As the payload size increases, the amount of the text that needs to be matched increases, and so the processing time also increases. Figure 6.7 shows the performance analysis for payload.

Figure 6.7 Performance analysis of payload

Figure 6.8 shows the detection rate with various components of IDS. From the Figure 6.8, the detection rate increases by combining HTTP header and payload (HTML and Scripts).

Fig 6.8 Detection Ratio with various component of IDS

Fig 6.9 Comparison of Fuzzy based Misuse Detection and Regular Misuse Detection

Figure 6.9 shows the comparison of Fuzzy based Misuse Detection and Regular Misuse Detection for various attacks. Figure 6.9 shows the detection rate of fuzzy based misuse detection is high when compared to the regular misuse detection for some attacks such as Dos, brute force, Directory Traversal attacks.

8. CONCLUSION

The rule-based semantic intrusion detection system proposed in this thesis has an efficient memory usage since the amount of memory needed for working of the IDS depends on the rule table size. The IDS developed will update the signatures and rules automatically, due to continuously changing nature of attacks, thereby keeping the rule base dynamically updated with newly discovered attack patterns. A fuzzy component that is added to this rule based semantic IDS as proposed in this thesis uses Fuzzy Cognitive Mapping (FCM) in order to have an accurate prediction. Thus, the system proposed in this thesis namely Fuzzy aided Application layer Semantic Intrusion Detection System draws advantages from two different concepts. The semantic rule base keeps the rules updated for detecting newer intrusions by semantically matching the patterns. The Fuzzy component contributed to improving the detection rate by scanning through the traffic for attacks which goes undetected by a typical rule based IDS. The results show better performance in terms of the detection rate and the time taken to detect an intrusion.
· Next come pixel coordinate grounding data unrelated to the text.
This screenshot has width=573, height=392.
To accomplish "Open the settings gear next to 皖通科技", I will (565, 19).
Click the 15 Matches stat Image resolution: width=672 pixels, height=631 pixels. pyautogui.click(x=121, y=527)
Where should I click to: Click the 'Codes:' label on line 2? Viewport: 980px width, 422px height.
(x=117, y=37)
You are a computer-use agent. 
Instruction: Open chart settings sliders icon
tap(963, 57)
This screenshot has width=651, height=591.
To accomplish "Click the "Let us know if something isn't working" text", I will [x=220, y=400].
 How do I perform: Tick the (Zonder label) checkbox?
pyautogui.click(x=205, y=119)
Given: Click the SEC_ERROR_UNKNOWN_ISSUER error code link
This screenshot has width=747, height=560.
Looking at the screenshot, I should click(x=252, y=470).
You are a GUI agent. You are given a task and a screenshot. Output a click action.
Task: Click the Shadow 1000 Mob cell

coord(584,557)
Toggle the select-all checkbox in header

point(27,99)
The Fuzzy-aided Application layer Semantic Intrusion Detection System has possible extensions at more than one concept presented. The semantic rule base can be appended with more number of semantic parameters by way which improving the accuracy of attack detection of the system is possible. The Fuzzy Associate Map drawn for the IDS can be fine tuned for such changes. Also that, more number of application layer protocols like FTP, SMTP, etc can be considered for implementation and the performance of the concept of application layer semantic intrusion detection can be validated with these protocols.